WHAT YOU HAVE TO DO
Lines holding the string "click" are the ones to copy; find them all in the data.

DATA RECORDS
↓

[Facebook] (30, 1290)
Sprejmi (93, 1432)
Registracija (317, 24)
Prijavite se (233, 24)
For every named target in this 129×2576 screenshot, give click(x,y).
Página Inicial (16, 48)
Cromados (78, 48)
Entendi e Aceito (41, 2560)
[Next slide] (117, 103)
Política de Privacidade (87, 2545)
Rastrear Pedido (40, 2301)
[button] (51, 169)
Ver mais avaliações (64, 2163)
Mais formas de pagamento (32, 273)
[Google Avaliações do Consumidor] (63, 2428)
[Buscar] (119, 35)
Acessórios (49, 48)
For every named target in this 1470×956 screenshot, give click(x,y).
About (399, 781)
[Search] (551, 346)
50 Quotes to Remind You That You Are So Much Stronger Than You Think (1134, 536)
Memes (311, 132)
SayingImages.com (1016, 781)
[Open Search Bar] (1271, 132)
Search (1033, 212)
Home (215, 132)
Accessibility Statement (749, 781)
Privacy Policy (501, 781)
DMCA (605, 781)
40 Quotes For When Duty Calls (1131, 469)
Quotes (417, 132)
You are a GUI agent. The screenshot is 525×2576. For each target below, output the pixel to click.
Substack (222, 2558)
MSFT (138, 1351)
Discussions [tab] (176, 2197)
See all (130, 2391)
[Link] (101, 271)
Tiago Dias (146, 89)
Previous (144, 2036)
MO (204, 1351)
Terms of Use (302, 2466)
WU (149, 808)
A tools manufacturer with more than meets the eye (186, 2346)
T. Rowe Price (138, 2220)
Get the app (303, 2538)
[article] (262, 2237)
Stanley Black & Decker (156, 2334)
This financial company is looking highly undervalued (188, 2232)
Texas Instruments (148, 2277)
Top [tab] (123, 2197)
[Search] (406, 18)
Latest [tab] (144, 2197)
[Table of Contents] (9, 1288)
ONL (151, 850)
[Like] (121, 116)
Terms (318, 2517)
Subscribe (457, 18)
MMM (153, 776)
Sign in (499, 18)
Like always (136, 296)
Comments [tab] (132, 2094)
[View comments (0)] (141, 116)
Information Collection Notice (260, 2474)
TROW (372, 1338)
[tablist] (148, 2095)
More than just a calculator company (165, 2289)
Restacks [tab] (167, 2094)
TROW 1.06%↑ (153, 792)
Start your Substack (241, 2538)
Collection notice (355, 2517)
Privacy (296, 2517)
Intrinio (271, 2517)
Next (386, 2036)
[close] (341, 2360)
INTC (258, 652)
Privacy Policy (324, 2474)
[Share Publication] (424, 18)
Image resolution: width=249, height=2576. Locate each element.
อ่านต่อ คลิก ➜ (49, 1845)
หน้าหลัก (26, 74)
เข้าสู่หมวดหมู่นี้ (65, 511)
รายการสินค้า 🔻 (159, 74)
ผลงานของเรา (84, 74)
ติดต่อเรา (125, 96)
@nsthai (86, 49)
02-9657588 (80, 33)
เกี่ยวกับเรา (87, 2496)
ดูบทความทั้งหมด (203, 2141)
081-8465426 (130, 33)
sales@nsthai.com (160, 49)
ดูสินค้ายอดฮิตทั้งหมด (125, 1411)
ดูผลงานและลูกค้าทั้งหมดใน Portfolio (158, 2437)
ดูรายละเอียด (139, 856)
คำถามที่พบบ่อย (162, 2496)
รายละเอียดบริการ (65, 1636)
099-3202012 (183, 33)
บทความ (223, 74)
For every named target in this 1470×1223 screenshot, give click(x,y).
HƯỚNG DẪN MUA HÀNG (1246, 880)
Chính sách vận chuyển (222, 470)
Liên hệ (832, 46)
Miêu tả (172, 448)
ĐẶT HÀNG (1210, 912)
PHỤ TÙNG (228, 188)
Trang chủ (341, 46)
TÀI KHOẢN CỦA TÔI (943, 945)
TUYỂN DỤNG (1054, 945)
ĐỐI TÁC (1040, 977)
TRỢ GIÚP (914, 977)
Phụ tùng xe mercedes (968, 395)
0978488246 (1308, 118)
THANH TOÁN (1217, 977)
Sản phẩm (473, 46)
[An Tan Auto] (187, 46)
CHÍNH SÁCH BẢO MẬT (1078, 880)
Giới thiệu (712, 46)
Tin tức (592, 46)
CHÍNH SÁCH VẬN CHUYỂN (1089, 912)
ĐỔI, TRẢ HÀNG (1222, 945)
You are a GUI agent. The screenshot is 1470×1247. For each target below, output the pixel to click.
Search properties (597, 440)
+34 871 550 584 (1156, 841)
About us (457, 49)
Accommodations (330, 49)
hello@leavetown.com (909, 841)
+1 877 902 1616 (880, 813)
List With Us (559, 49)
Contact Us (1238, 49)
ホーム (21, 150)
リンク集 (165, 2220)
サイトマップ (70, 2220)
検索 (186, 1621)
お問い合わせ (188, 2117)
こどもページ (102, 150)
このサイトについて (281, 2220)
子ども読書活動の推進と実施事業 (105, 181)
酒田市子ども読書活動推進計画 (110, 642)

↑

SOLUTION FOR THIS EXERCISE
For every named target in this 129×2576 screenshot, give click(x,y).
For every named target in this 1470×956 screenshot, give click(x,y).
You are a GUI agent. The screenshot is 525×2576. For each target below, output the pixel to click.
For every named target in this 1470×1223 screenshot, give click(x,y).
You are a GUI agent. The screenshot is 1470×1247. For each target below, output the pixel to click.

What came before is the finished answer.